Так и продолжалось. Вопросы, темнота. Вопросы, темнота.
— Кого ты больше любил в детстве: маму или папу?
Темнота.
— Как проходят заседания королевского совета?
Вспышка, темнота.
— Чего ты боишься больше всего на свете?
— Чего я боюсь больше всего на свете? — Медленно повторял Февроний, чтобы понять, что спрашивают.
Вспышка, боль и темнота.
Головные боли с каждым разом становились все сильнее. Февроний уже давно не понимал, какой был день. А если за окном висели сумерки, даже не представлял, какое время суток: утро, вечер. Но самое страшное было другое. Самое страшное было то, что теперь у Феврония не было ни секунды времени, чтобы что-нибудь обдумать или осознать. Он заканчивал ответ на очередной вопрос, и тотчас наступала темнота. А едва он выныривал из этой темноты, старик ставил перед ним тарелку с супом и снова что-то спрашивал. И так без конца. Вопросы, темнота. Вопросы, темнота. Вопросы…
***
Из записей Энцио
Старик держал Феврония в заброшенном монастыре далеко на севере. Монастырь и сам по себе производил довольно удручающее впечатление, а вкупе со зловещей тишиной в округе и вовсе нагонял неизъяснимую тоску.
Февроний лежал без сознания в одной из башен. Мы вынесли его на воздух. Там он пришел в себя и первым делом бросился на шею Галатее.
— Ну будет, будет. — Утешала Галатея и растерянно смотрела на меня и на Гастара. Казалось, что еще немного, и она разрыдается сама.

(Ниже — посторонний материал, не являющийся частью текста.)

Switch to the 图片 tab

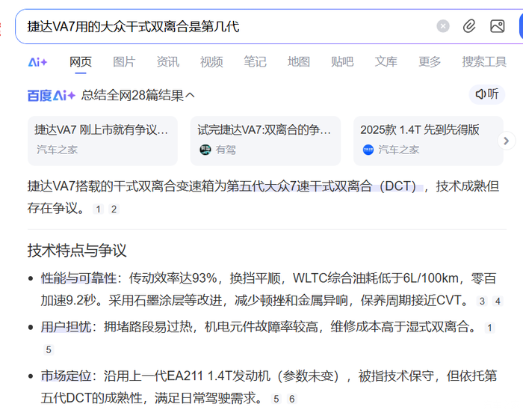[124, 62]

Старика не было нигде. Мы осмотрели монастырь сверху донизу. Обошли все комнаты, проверили подвал, чуланы. Не было не только старика, не было даже и намека, что он тут когда-то был.
Галатее явно не терпелось поквитаться с ним за прошлый раз. Гастар, по-видимому, разделял ее намерение. Я в целом тоже разделял намерение. И все же поневоле спрашивал себя: такая ли это светлая идея, искать встречи с человеком, который одним движением посоха способен швырять людей направо и налево? Так что когда мы обошли все закутки и старика нигде не оказалось, внешне я, конечно, подосадовал, но про себя с великим облегчением вздохнул. Подумал: ну и славно. Напрасно только притащили дюжину гвардейцев из столицы.
Глава XVIII. Письмо
Из записей Энцио
Шаги становились все громче и отчетливее. Уже некоторое время я сидел положив книгу на колени и не сводил взгляд с двери. Наконец, раздался стук.
— Войдите. — Сказал я.
На пороге предстал слуга с выпученными глазами и с трудом переводя дыхание, принялся показывать куда-то за спину.